Monday, September 29, 2008

Desperate Housewives?

In her discussion of Betty Friedan's The Feminine Mystique, Christina Hoff Sommers writes,

"[I]n building her case, Friedan made a fatal mistake that undermined her book's appeal at the time and permanently weakened the movement it helped create. She not only attacked a postwar culture that aggressively consigned women to the domestic sphere, but she attacked the sphere itself — along with all the women who chose to live there.
...
Betty Friedan did indeed pull the trigger on history — but she also took aim at the lives of millions of American women. Her book was a classic and a landmark for both good and ill: In writing modern feminism's first textbook, she was also the author of modern feminism's Original Sin."


I'm not sure I like the terms of this discussion: first of all, at one level, a liberal democracy is concerned with making a space for people to choose their version of the good life. I am not, however, interested in stopping the discussion of ways to achieve the good life for women at this point. Yes, these choices should be allowed and some women will choose "to work" and some women will choose to "stay at home." But that isn't interesting. And I'm not sure that that is a fair division, either--it is not fair to women who "stay at home" well.
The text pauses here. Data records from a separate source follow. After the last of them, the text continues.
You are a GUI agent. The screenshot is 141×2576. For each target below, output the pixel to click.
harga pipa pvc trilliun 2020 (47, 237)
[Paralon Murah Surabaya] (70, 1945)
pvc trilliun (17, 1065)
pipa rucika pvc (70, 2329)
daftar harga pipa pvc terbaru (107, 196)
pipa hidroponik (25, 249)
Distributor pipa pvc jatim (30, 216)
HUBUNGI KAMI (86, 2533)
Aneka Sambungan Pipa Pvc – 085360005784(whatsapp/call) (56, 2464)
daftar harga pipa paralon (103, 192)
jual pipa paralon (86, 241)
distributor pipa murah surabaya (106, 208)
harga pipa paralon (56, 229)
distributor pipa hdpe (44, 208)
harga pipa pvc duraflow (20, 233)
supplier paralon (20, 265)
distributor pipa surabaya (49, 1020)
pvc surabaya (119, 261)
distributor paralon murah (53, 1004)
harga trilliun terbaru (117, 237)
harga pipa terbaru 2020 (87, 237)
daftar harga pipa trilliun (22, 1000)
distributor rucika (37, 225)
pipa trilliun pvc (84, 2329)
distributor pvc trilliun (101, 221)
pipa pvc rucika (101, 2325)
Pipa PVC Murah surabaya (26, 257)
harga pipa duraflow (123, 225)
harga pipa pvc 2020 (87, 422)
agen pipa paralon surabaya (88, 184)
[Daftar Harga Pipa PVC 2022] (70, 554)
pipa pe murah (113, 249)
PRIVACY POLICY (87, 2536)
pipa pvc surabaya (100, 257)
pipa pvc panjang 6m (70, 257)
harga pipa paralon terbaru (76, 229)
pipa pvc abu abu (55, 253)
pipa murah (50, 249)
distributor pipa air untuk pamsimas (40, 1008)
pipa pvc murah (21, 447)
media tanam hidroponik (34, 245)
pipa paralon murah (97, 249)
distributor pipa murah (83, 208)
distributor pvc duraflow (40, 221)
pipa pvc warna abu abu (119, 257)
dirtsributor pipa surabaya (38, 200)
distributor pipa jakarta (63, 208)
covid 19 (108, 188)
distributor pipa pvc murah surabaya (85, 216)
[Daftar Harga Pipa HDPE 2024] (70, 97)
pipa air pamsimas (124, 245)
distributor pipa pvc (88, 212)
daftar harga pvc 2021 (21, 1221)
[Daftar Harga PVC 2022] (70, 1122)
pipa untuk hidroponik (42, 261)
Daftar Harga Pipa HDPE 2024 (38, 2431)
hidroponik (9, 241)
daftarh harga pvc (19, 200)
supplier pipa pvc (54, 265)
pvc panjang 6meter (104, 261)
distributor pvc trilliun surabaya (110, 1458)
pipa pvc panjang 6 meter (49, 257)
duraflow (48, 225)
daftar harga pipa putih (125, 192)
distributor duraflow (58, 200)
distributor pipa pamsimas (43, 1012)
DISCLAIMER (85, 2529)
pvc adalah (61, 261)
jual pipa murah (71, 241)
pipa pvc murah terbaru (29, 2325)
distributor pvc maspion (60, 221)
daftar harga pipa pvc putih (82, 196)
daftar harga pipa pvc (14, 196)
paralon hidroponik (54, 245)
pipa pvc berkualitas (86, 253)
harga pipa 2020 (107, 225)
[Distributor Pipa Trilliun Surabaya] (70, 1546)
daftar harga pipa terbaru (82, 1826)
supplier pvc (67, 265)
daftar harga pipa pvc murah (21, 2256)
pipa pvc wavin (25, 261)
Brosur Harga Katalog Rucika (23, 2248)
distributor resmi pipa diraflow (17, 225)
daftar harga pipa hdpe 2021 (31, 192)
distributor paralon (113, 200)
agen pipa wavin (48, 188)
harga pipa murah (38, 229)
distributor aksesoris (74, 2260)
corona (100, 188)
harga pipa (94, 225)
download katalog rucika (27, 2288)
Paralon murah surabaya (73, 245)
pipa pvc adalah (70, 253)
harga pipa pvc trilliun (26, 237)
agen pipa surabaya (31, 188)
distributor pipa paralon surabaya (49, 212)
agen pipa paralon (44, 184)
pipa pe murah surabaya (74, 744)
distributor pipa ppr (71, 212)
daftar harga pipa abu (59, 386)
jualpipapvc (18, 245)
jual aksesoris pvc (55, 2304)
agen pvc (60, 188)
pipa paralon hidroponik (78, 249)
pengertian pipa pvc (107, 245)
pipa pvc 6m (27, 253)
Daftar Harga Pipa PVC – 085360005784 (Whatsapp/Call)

It seems to me that the division between work and home is false. Some women choose to work in the public realm; others choose to work in the home. Still others choose to enjoy the leisure at home at the expense of a husband who works. Let's not conflate the last two categories.

I don't know what I think about men and women of leisure. I mean, I'm all against work, personally. But, on the other hand, it seems to me that the balance of work and leisure must be maintained--people who are satisfied with constant leisure might have something wrong with them. And women who are content with spending their lives getting spa treatments and manicures and going to the mall are an embarrassment to real women, women who attempt to make the household a real realm, a productive realm and not only a consumptive one. These women, like my mother, bake and cook and grow things and can them, see to the education of their children, care for their parents, and serve in their church and other local associations.


Basically, women (or for that matter, men) who do not first orient themselves toward their home and family by engaging in activities that, as far as they can tell, benefit the home, are disordered. Women who enter the public realm while disregarding their families evidence the same lack of ability to navigate between the public and private realms as women who lounge at home with no interest in strengthening their families and their communities. The women who we should emulate are women who enter the public realm, while keeping their families and homes as priorities, and the women who devote themselves while at home to their families and communities--volunteering, praying, serving neighbors, etc. Both the household and the public realm are realms that women have to make sense of (although in different ways at different times in their lives). Friedan was right, then, to apply for entrance of women to the public realm. She was also right to disparage some ways of acting as a housewife. Her critique went too far, however, when it didn't allow that housekeeping might be done well.